# Extrait du document:
================

Entretien

"Maintenir un Internet libre pour favoriser l’innovation"

5 min
Fleur Pellerin ministre déléguée chargée de l'Economie numérique

Les grands acteurs qui dominent aujourd’hui l’économie numérique sont pour l’essentiel américains. Pourquoi l’Europe a-t-elle raté le virage du numérique ?

Alors qu’on comptait en 2000 sur le sol européen six fabricants de téléphones mobiles, pesant 50 % du marché mondial, il n’en reste plus aucun aujourd’hui après le rachat de Nokia par Microsoft. Dans le secteur des équipements télécoms, Alcatel, qui était alors le numéro un, souffre aujourd’hui énormément de la concurrence d’acteurs américains comme Cisco, ou chinois comme Huawei. Autre exemple : la capitalisation de l’opérateur américain Verizon, qui atteint près de 300 milliards d’euros, dépasse celle d’Orange, Deutsche Telekom, Telefonica et Telecom Italia réunis. Tous ces signaux montrent que l’Europe est en perte de vitesse.

================

# Données disponibles:
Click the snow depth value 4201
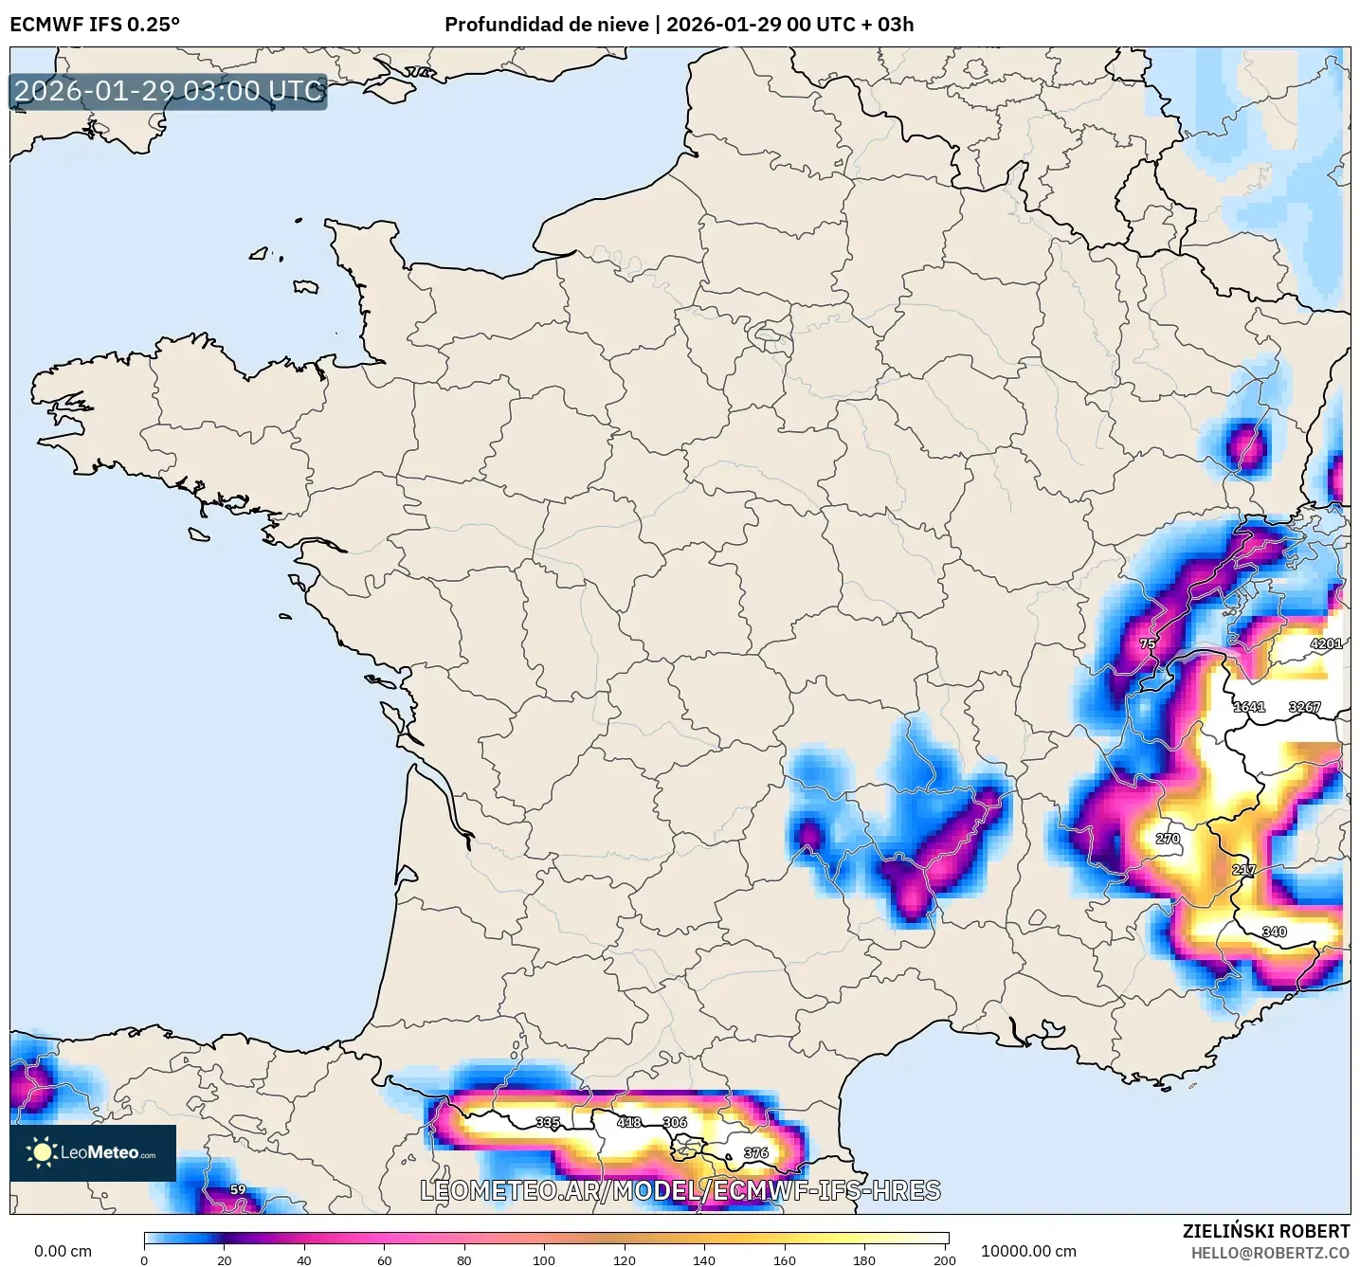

================

# Vos tâches:
[A] Dans l'entretien sur le retard numérique de l'Europe, quelles entreprises figurent dans la comparaison des capitalisations ? Donnez-les toutes.
[B] Recopiez le passage de l'entretien sur le retard numérique de l'Europe qui va de "Les grands acteurs" jusqu'à "virage du numérique ?" inclus.
[C] Rédigez la suite de l'entretien sur le retard numérique de l'Europe, à partir de sa dernière phrase.
Ces données n'ont aucun lien avec l'entretien.

# Réponses de l'exercice:
[A] Verizon, Orange, Deutsche Telekom, Telefonica et Telecom Italia.

[B]
Les grands acteurs qui dominent aujourd’hui l’économie numérique sont pour l’essentiel américains. Pourquoi l’Europe a-t-elle raté le virage du numérique ?

[C]
Durant quinze ans, la question du numérique n’a été abordée à l’échelle européenne que sous l’angle de la régulation du secteur des télécoms. Pendant ce temps, même si l’on compte quelques réussites comme Gemalto, SAP, Iliad ou Vente Privée, aucun grand acteur du numérique de la taille d’un Google ou d’un Facebook n’a émergé en Europe.

L’Europe peut-elle se remettre en selle ?

Nous ne pouvons pas rejouer les batailles déjà perdues. L’Europe ne créera vraisemblablement pas le moteur de recherche qui va s’imposer dans les prochaines années. L’enjeu aujourd’hui, c’est de prendre le virage de l’Internet 3.0, celui de l’Internet des objets et de l’exploitation massive des données, le Big data. Quand on regarde l’histoire industrielle de l’Europe, on observe que les derniers grands succès qu’elle a enregistrés pour construire des géants véritablement européens (Ariane Espace ou EADS) sont le fruit d’un volontarisme de la part des Etats. Un procédé très peu reproductible dans le numérique parce que les cycles d’investissement et les cycles produits sont beaucoup trop courts pour qu’on puisse créer de nouveaux EADS. La politique industrielle doit désormais être centrée sur l’innovation, en créant les conditions favorables à l’émergence de champions européens de l’Internet 3.0. C’est ce que la France a défendu lors du Conseil européen les 24 et 25 octobre derniers.

Quels en seraient les outils ?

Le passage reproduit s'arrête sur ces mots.